═══ Data listing

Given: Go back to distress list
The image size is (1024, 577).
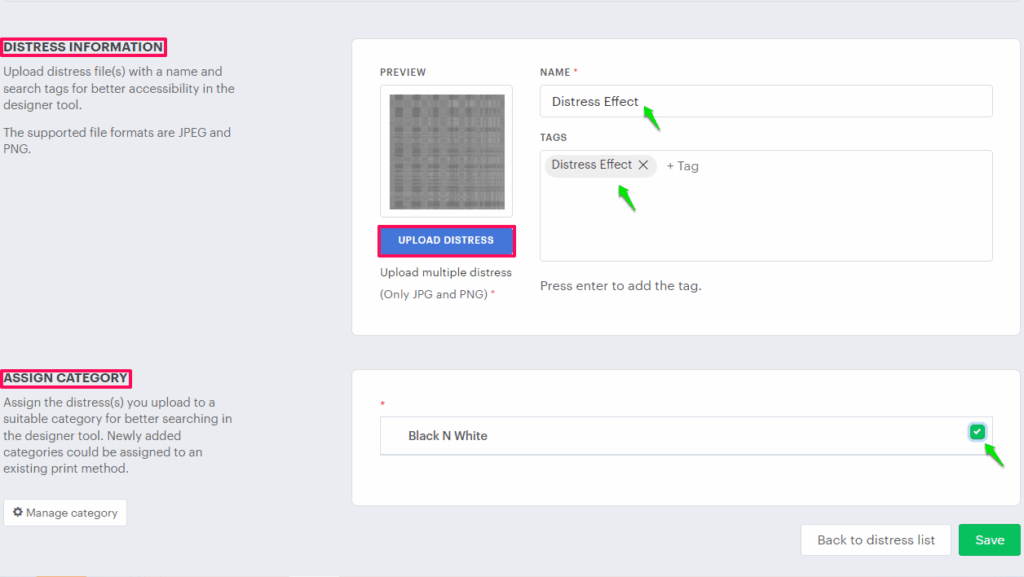Looking at the screenshot, I should coord(876,540).
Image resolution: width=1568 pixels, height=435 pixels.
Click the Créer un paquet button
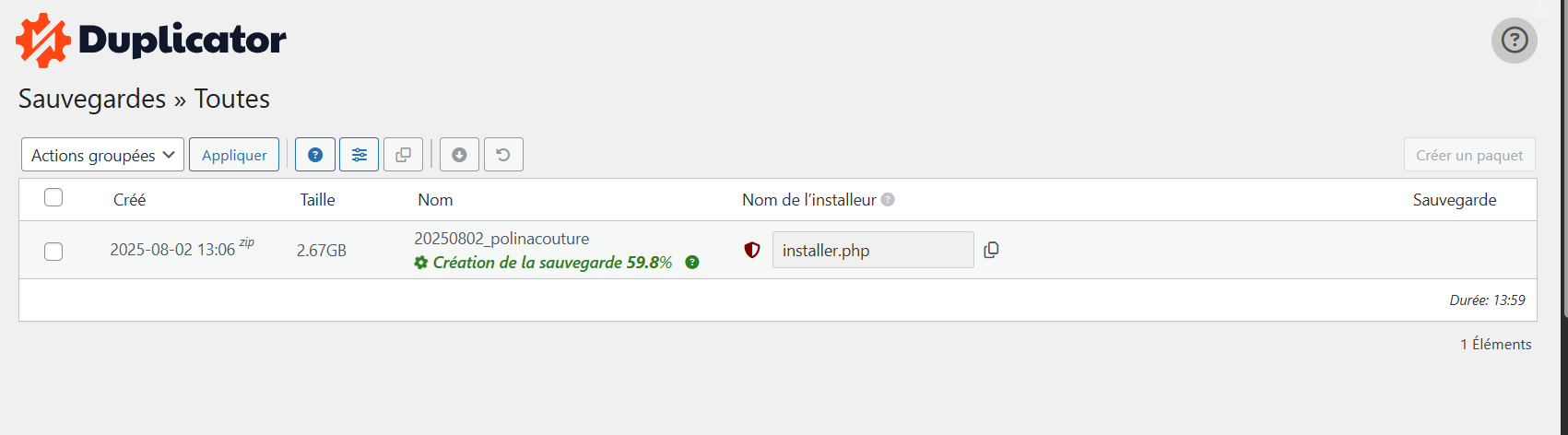[x=1469, y=155]
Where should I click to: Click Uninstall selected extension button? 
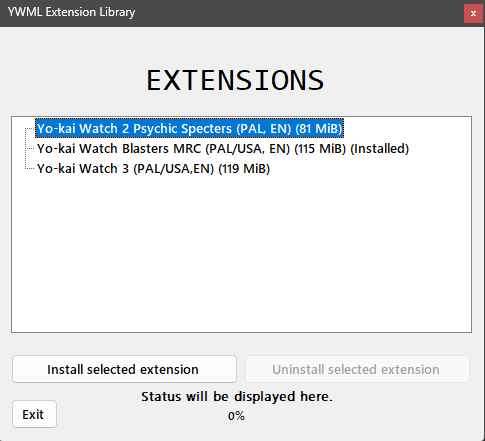click(357, 369)
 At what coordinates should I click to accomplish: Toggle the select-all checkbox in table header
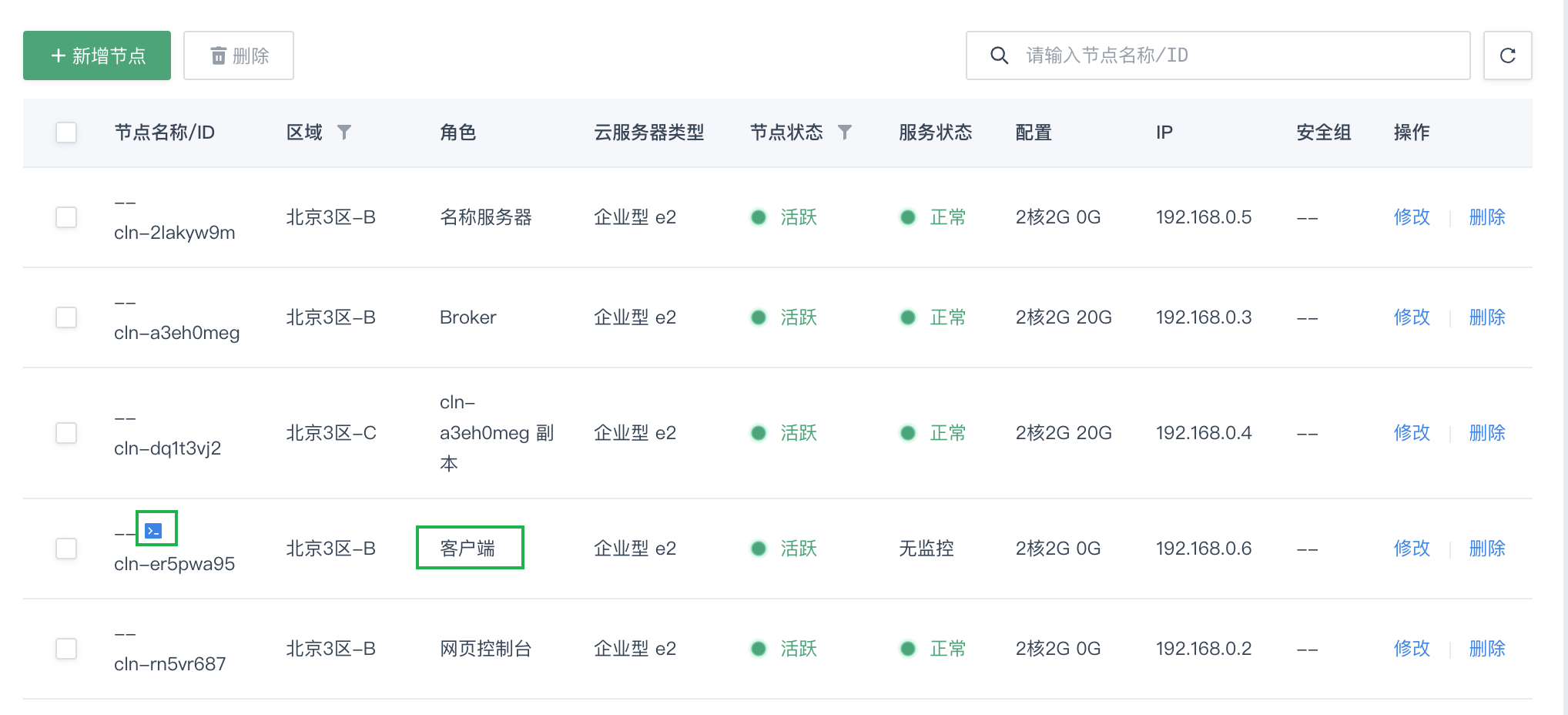point(66,132)
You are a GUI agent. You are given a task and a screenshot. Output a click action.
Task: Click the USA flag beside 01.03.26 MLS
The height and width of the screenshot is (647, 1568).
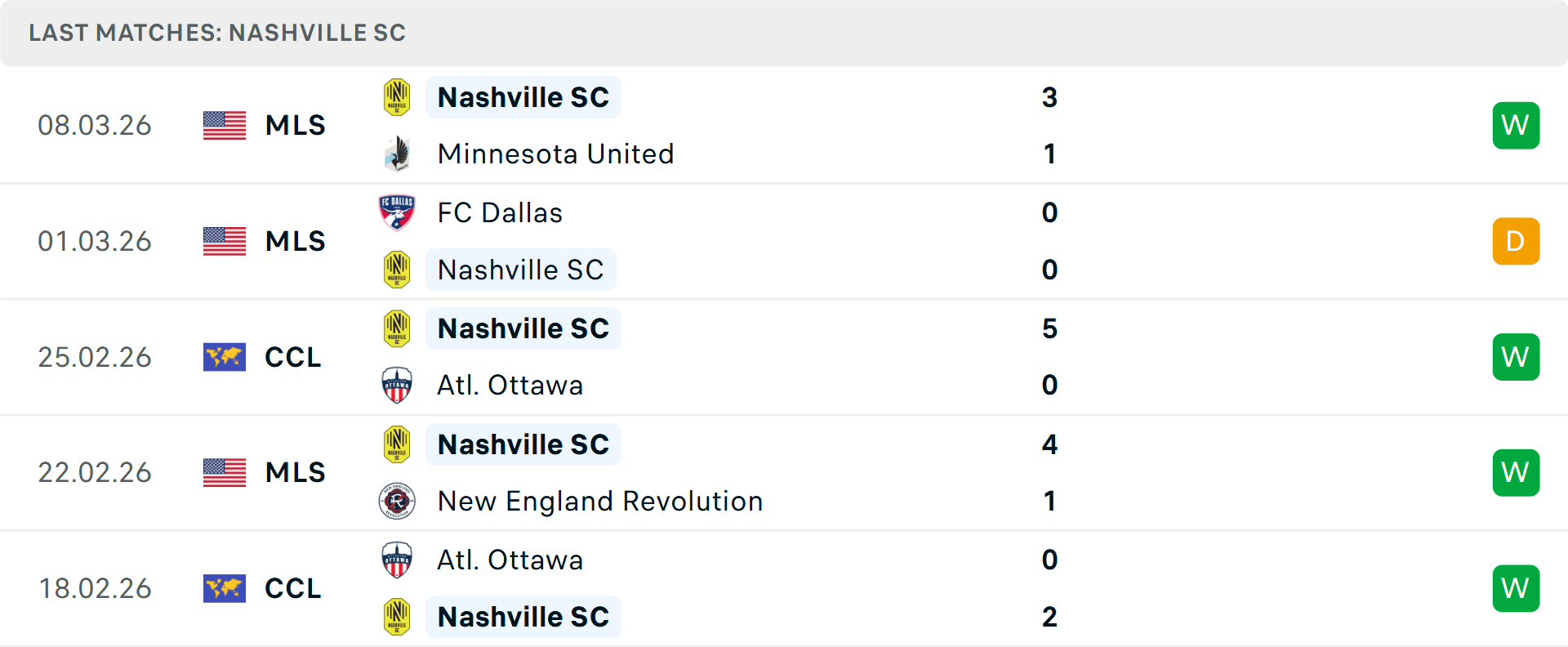[225, 241]
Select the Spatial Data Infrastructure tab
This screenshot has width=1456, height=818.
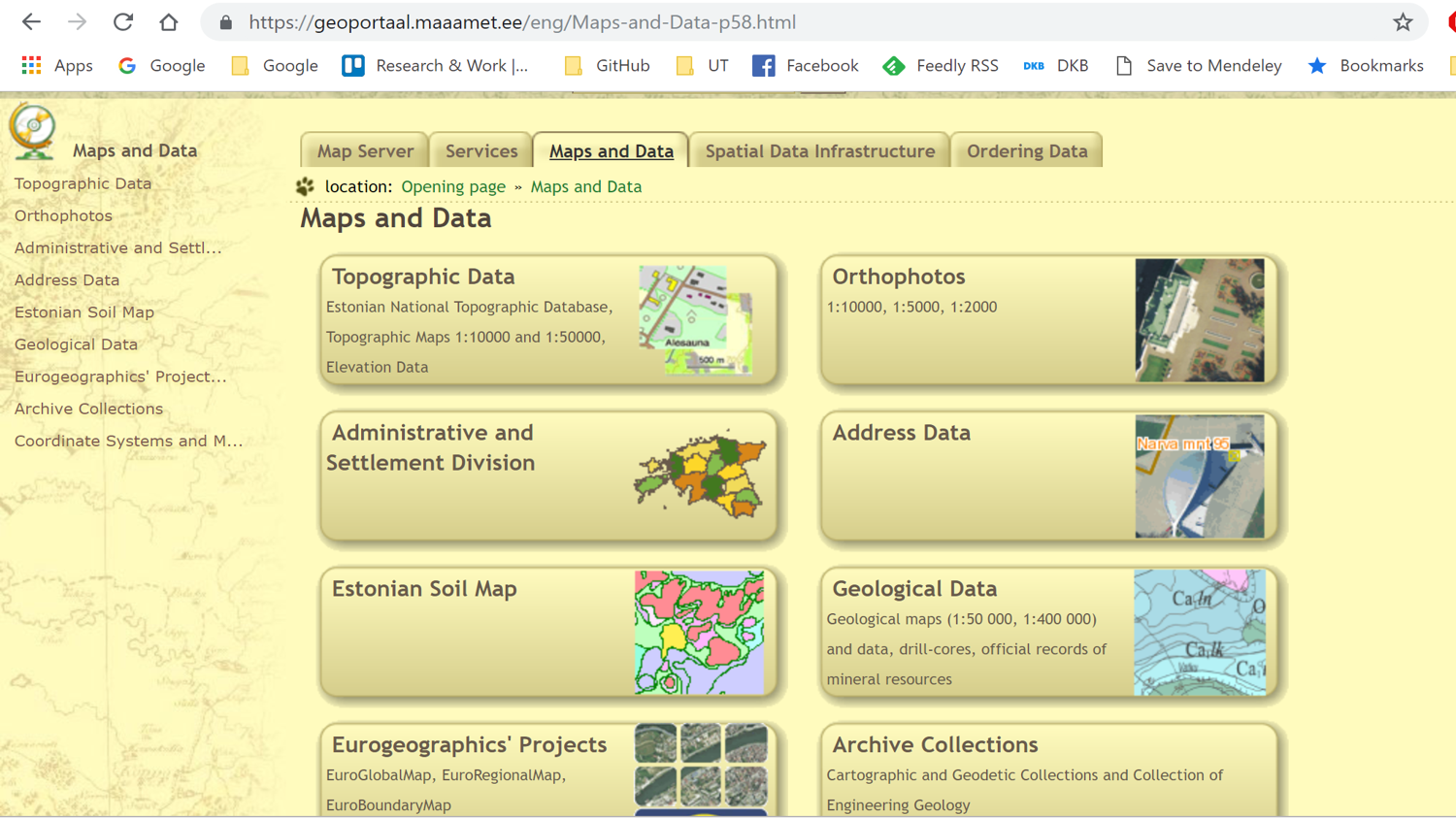point(819,151)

══════

- **Required work**:
A verbatim copy of the data, free of pictures, is the expected answer.

- **Response**:
Given: Go back to distress list
The image size is (1024, 577).
Looking at the screenshot, I should coord(876,540).
Image resolution: width=1568 pixels, height=435 pixels.
Click the Créer un paquet button
[x=1469, y=155]
Where should I click to: Click Uninstall selected extension button? 
click(357, 369)
 At what coordinates should I click to accomplish: Toggle the select-all checkbox in table header
point(66,132)
You are a GUI agent. You are given a task and a screenshot. Output a click action.
Task: Click the USA flag beside 01.03.26 MLS
The height and width of the screenshot is (647, 1568).
[225, 241]
Select the Spatial Data Infrastructure tab
This screenshot has width=1456, height=818.
point(819,151)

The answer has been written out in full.